Once thought to be a prestigious ceremony designed to celebrate artistic merit and the best music the industry has to offer, the Grammys have turned into nothing more than a popularity contest. The same artists get nominated year after year, filling the top of the award lists. Safe, nondiversified picks stack up one over the other as the Recording Academy refuses to dive past the surface into the deeper world of impactful music and musicians. So while at first glance, winning a coveted statue may seem like validation of an artist’s career, in reality, all it means is that you’ve sold a lot of records. 

 

If you look at the history of Grammy contenders, you’ll find a staggering lack of diversity, both in gender and race. Of all nominations between 2013 and 2021, only 13.4 percent of nominees were women.
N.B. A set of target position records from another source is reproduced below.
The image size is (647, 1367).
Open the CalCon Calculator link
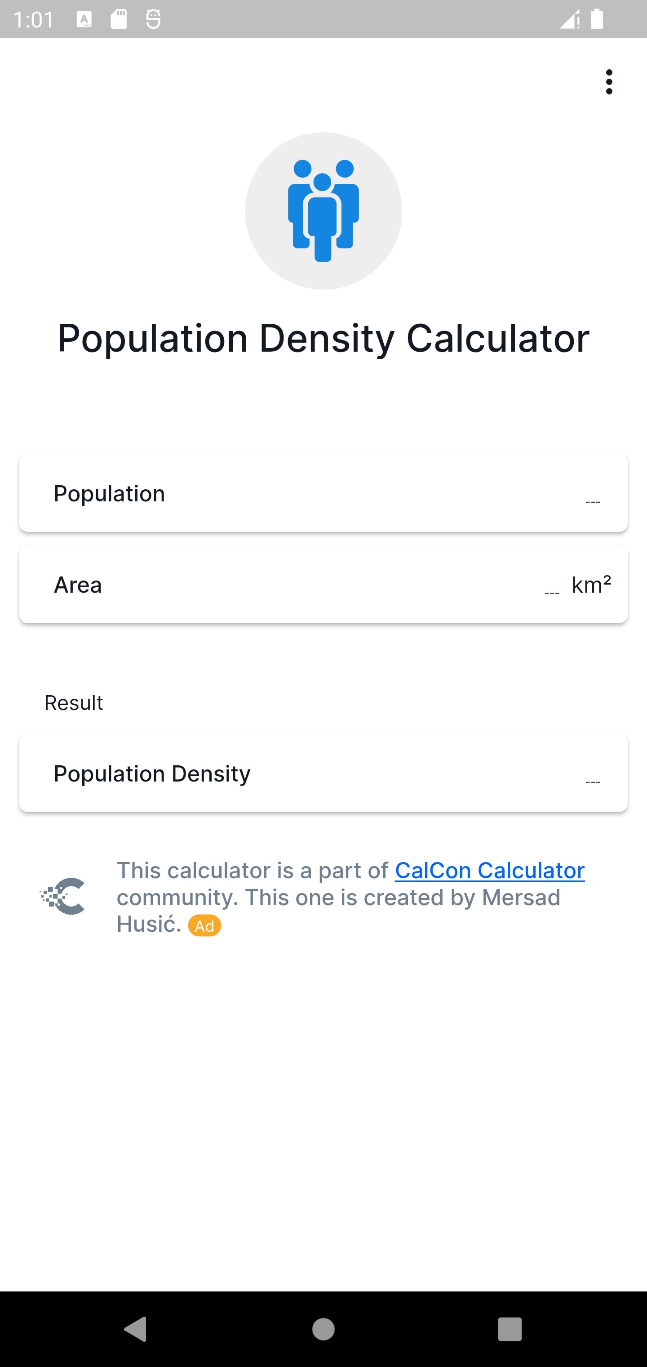tap(489, 871)
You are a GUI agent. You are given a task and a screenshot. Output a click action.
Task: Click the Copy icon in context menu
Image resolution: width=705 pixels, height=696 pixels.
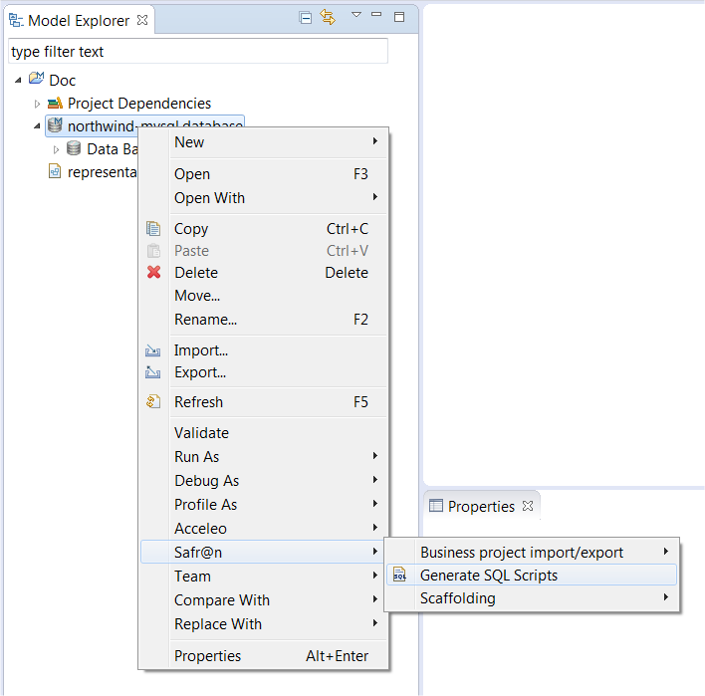click(153, 228)
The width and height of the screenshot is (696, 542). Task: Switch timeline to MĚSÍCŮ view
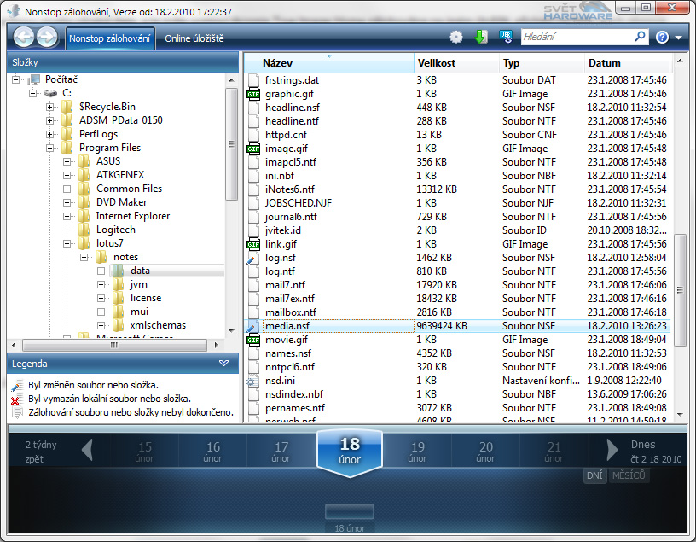629,475
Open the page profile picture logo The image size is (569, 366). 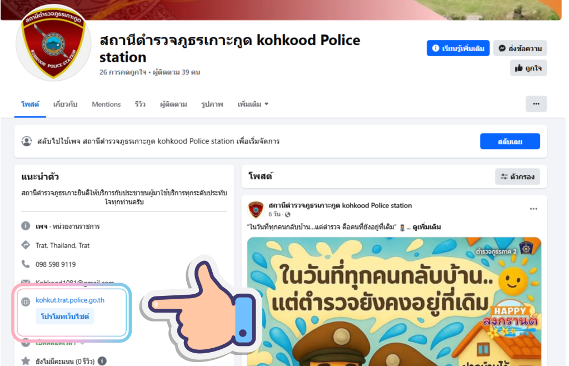[x=53, y=43]
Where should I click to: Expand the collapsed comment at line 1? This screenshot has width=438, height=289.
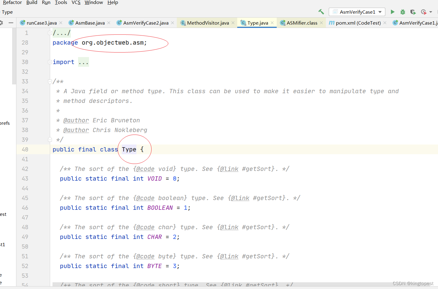(x=50, y=32)
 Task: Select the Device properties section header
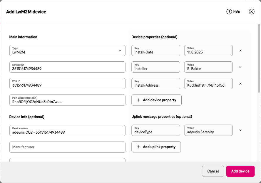pyautogui.click(x=154, y=37)
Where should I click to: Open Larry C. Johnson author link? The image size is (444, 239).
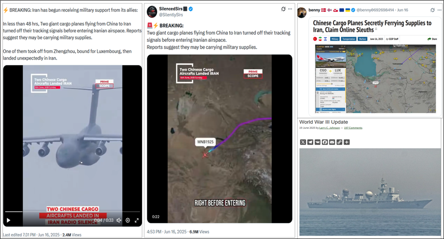pos(329,128)
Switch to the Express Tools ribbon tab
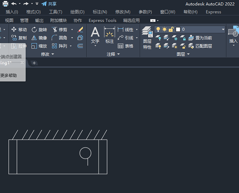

And while over 81 percent of Billboard’s Top 10 Best-Selling Albums in 2020 were made by non-white artists, these same artists represented only 26.7 percent of all nominees between 2012 and 2020. 

 

Meanwhile, the Grammys have become oversaturated with popular and commercial works of artists like Swift and Sheeran, whom the radio shoves down our throats. But where’s Baby Keem’s nomination for Rap Album of The Year? Or Don Toliver? Why doesn’t Tyler, The Creator ever get the nominations he deserves? How come SZA received no credit for her recent solo work?

 

If we want winning a Grammy to mean something, it’s time to stop prioritizing who sells the most records and consider the artistry and resonance of the music itself. 

 

Take Tyler, The Creator, who dazzled fans and critics alike with his highly acclaimed album IGOR, known for its incredible production and genre-bending tendencies, not for rap. Despite many believing IGOR was the best album to release ahead of the 2020 Grammys, it was nowhere to be seen in the Album of the Year category. Instead, Tyler was relegated to the Rap Album of the Year category——an award he would end up winning, despite the fact that his album was about as far away from rap as you could get. 

 

When asked about the situation, Tyler had this to say: “It sucks that whenever we — and I mean guys that look like me — do anything that’s genre-bending or that’s anything, they always put it in a rap or urban category.” He added that the rap nomination felt like “a backhanded compliment… Like, oh, my little cousin wants to play the game, let’s give him the unplugged controller so he can shut up and feel good about it.” 

 

The same thing happened back in 2005, when Kanye West took home Grammys for best rap song, best rap album and best R&B song, but lost the Best New Artist category to Maroon 5. “Everyone was sure — including us — that he would win,” said Maroon 5 guitarist James Valentine in an interview with grammy.com. “So we were genuinely shocked when they called our name.” 

 

How can the Grammys be considered legitimate when even the winning artists seem to recognize that racial bias and a failure to recognize the best music have somehow become ingrained in the system? Even Adele was floored when her record “25” beat out Beyonce’s “Lemonade” for Album of the Year in 2017. “I can’t possibly accept this award,” she said during her acceptance speech. “I’m very humbled and I’m very grateful and gracious. But my artist of my life is Beyoncé. And this album to me, the ‘Lemonade’ album, is just so monumental. Beyoncé, it was so monumental.”

 

Clearly, the Grammys are broken. It’s time for the Recording Academy to look beyond the surface and find music that is really changing the industry and the lesser-known artists who inspire countless people. Instead of prioritizing who sells the most records, the Academy needs to look at the music itself. They need to consider artistry. They need to consider the way a song or album impacts listeners—how it makes people feel. They need to celebrate creativity and originality and modernization. Artists who are constantly innovating must no longer be left in the shadows while those with big names, slick productions, commercial success and tons of radio play are rewarded. The Grammys need to go beyond the surface in order to find the best pieces of work each year, the gold standard of music, in order to put an end to this mollified popularity contest once and for all. 

 

After all, no one finds gold on the surface.